If your company chooses to use a fictitious name, you will need to file a copy of the resolution adopting the fictitious name chosen by your company’s managers.
The name of the state or country in which your company was originally organized
The street address of your principal office in the state or country under whose law it is governed.
This must be an actual geographic location. We will not accept a Post Office Box number.
The mailing address of your principal office if it is different from the street address
This address may be a post office box.
The street address and county of your registered office
Your registered agent office must be located in the state of North Carolina. The address provided must be the actual physical location of your registered agent office.
The mailing address of your registered office if mail is not delivered to the street address.
This must be a North Carolina address.
The name of your company’s registered agent.

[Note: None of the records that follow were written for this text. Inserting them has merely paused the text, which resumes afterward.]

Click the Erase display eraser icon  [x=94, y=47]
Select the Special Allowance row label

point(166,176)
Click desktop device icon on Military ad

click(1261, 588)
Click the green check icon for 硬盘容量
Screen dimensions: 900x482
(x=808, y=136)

The names, titles and business addresses of your company’s current managers.
A Certificate of Existence or similar document
This document will have to be authenticated by the Department of the Secretary of State or by the official who has custody of the corporate records in the state or country in which your company was originally organized. In either event, the certification date must be no more than six months old. The Certificate of Existence must also be an original. We will not accept photocopies or fax copies.
How much will it cost me to file my Application for Certificate of Authority?
The filing fee for an Application for Certificate of Authority is $250.
Can I change my Articles of Organization after they’ve been filed?
Yes, you can. You should file an Amendment of Articles of Organization (Form L-17). The Articles of Amendment must be signed by a company official, or if there are no company officials, by an organizer of the company. Only one signature is required and we do not require a company seal or notarization on Articles of Amendment. There is a $50.00 fee for filing Articles of Amendment. Please note that the names of the initial organizers cannot be changed by filing articles of amendment.
If a mistake has been made on a document that has already been filed, is there a way to correct it?
Yes. You may file Articles of Correction (Form BE-02) indicating:
- The name of the entity;
- The type of business entity;
- The day the document was filed;
- The type of document or an attachment of a copy of the document filed;
- Statements as to what the errors were on the document; and
- How to correct those errors or an attachment of a corrected document.
The filing fee for Articles of Correction is $10.
I want to stop doing business, is there anything I need to file with the Secretary of State’s Office?
Yes, you will need to file Articles of Dissolution with the Secretary of State’s Office (Form L-07). All forms are available from the website under “Print Corporation Forms” by entity type. There are a few documents used across entity types which are located under the Business Entity link.